About five years ago, Maersk was the first to start what Paris based maritime consultants Alphaliner said last week has now become a “race for ultra-large containerships.” The Maersk E-Class vessels- each with a capacity of 15,550 TEU- were just the beginning for the Danish giant: it later introduced the EEE Class, ordering twenty of these 18,000 TEU behemoths for delivery between 2013 and 2015. Some analysts are viewing these moves- and those of several other ship owners who seem to be on a mega-ship ordering or capacity enhancement spree- with some concern, as overcapacity is one of the biggest problems looming large over the industry today. Recent dread about a global double dip recession will only add to their fears.
Interestingly, Maersk Group CEO Nils Andersen says that shipping lines have been engaged in “reckless ordering” and are putting their businesses at risk by joining the race.
Owners are clearly planning to take advantage of economies of scale, but they are not stopping at just ordering new giant box ships.
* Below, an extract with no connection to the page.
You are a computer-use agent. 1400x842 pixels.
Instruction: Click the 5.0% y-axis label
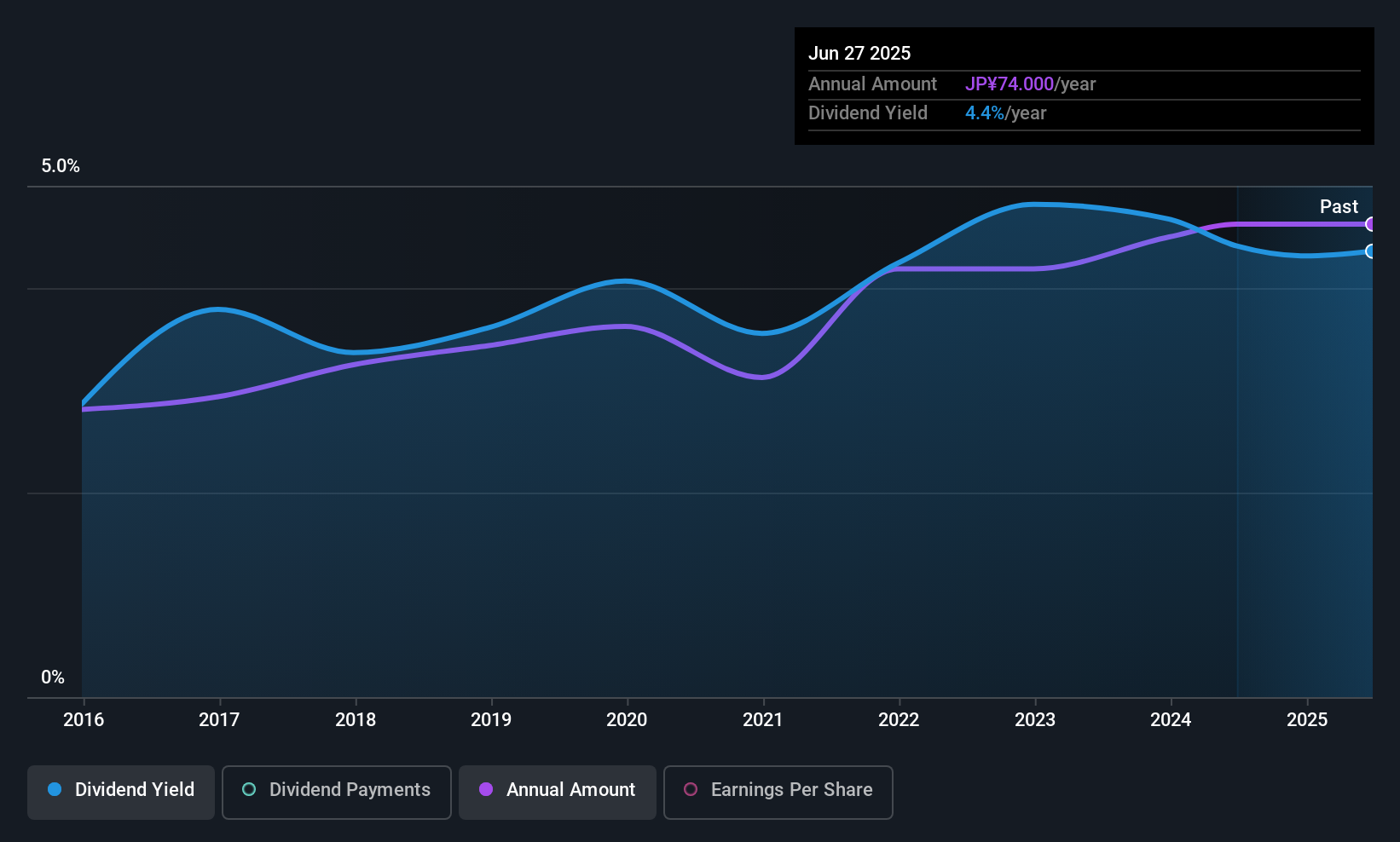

Maersk recently commenced a 'capacity boost' plan that will increase the carrying capacity of each of its ten existing S Class container ships by approximately 15 percent, from 8,200-8,600 TEU to about 9,600 TEU each. The accommodation on each of these vessels will be raised to allow an extra two tiers of containers to be loaded. This will not increase tonnage, though it will allow Maersk to increase capacity for empty or light containers considerably.
Many other ship owners have upgraded the size of container ships that have been ordered recently. Hapag-Lloyd’s upgrade of six 8,750 TEU units to 13,100 TEU each is a case in point. CMA CGM’s boosting the capacity of three 13,830 TEU ships to 16,000 TEU each, NOL’s renegotiations of ten 8,400 TEU ships on order to 9,200 TEU each and NYK’s upgrade of two 6,350 TEU vessels to 8,000 TEU each are some of the others.